Dijkstra concludes by reiterating the overall superiority of the 0 ≤ i < n convention, emphasizing the simplicity, consistency, and elegance it introduces into the handling of sequence boundaries and sub-sequence manipulations, thereby contributing to more comprehensible and less error-prone code. He attributes the prevalence of alternative conventions to historical baggage and habit, encouraging a shift towards the more mathematically sound approach he advocates.
Summary of Comments ( 97 )
https://news.ycombinator.com/item?id=43433599
Hacker News users discuss Dijkstra's famous argument for zero-based indexing. Several commenters agree with Dijkstra's logic, emphasizing the elegance and efficiency of using half-open intervals. Some highlight the benefits in loop constructs and simplifying calculations for array slices. A few point out that one-based indexing can be more intuitive in certain contexts, aligning with how humans naturally count. One commenter notes the historical precedent, mentioning that Fortran used one-based indexing, influencing later languages. The discussion also touches on the trade-offs between conventions and the importance of consistency within a given language or project.
The Hacker News post "Numbering should start at zero (1982)" discussing Edsger Dijkstra's famous note on the topic generated a fair number of comments (48 at the time of this summary). Many commenters expressed agreement with Dijkstra's reasoning, emphasizing the elegance and efficiency of zero-based indexing, particularly in relation to computer science and array manipulation. Several pointed out how zero-based indexing simplifies calculations involving ranges and offsets, aligning with the underlying memory organization in computers.

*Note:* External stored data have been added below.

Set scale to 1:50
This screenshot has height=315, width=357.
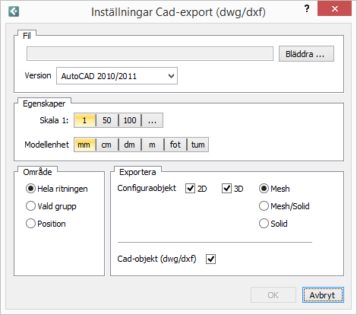(107, 120)
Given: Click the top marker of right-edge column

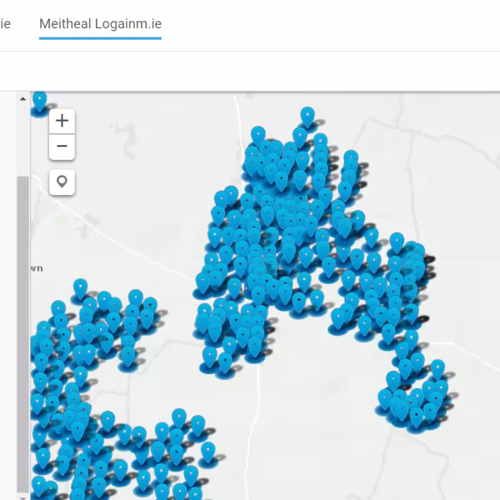Looking at the screenshot, I should coord(397,241).
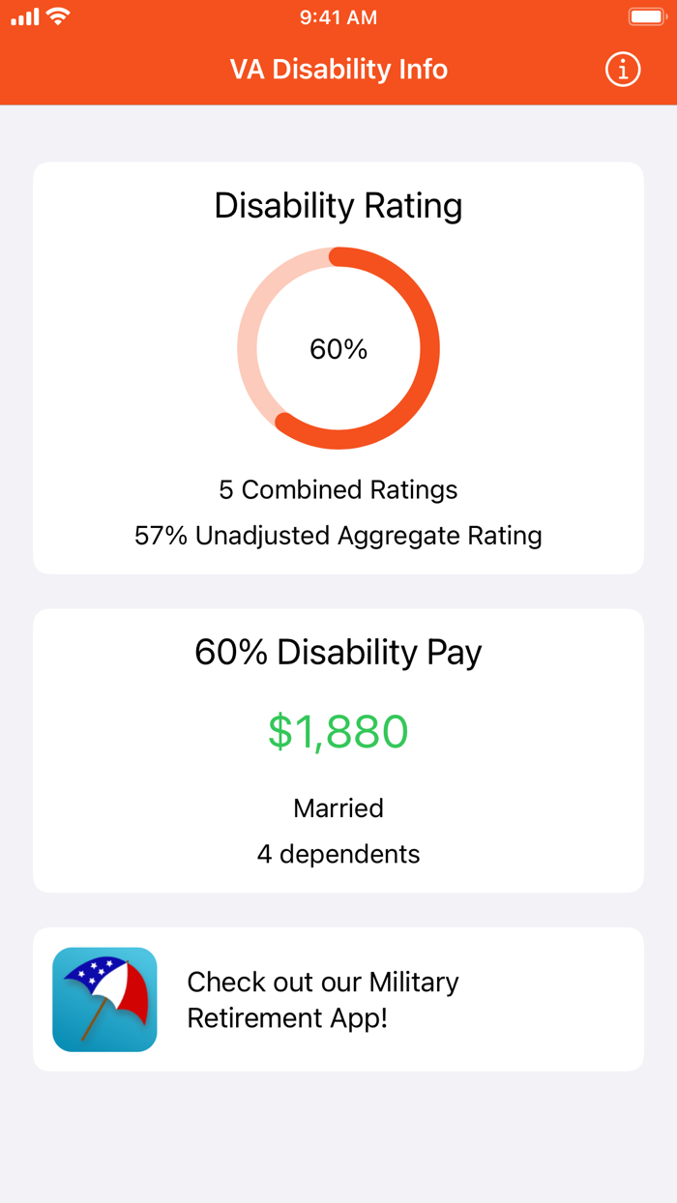This screenshot has height=1203, width=677.
Task: Select the Disability Rating card heading
Action: (339, 205)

Some comments delved into specific examples of the practical advantages of zero-based indexing in programming languages and algorithms. The discussion touched upon the trade-offs between human readability and computational efficiency. One commenter highlighted how the inclusive/exclusive range debate is intertwined with the zero/one-based indexing argument.
A few commenters offered contrasting viewpoints, acknowledging the cognitive dissonance zero-based indexing can sometimes introduce, especially for individuals without a programming background. They mentioned how one-based indexing can be more intuitive in everyday scenarios. One comment suggested that Dijkstra's argument leans towards being mathematically rigorous, while human intuition often favors starting counts from one.
A recurring theme was the historical context of Dijkstra's note. Commenters discussed the evolution of programming languages and the prevalence of both zero-based and one-based indexing conventions in different contexts. Some comments linked to relevant resources, including further discussions on the topic and examples of programming languages adopting different approaches.
While a significant portion of the comments focused on the technical aspects of indexing, a few explored broader philosophical implications related to inclusivity and exclusivity in mathematics and computer science. One commenter noted the implications in mathematical notation, comparing intervals like [0, n) to [1, n].
Overall, the comment section reflects a general consensus on the advantages of zero-based indexing from a computer science perspective, while acknowledging the validity of one-based indexing in certain contexts and the potential for cognitive friction when transitioning between these two conventions. The comments offer a mix of technical explanations, historical perspectives, and philosophical reflections on Dijkstra's argument.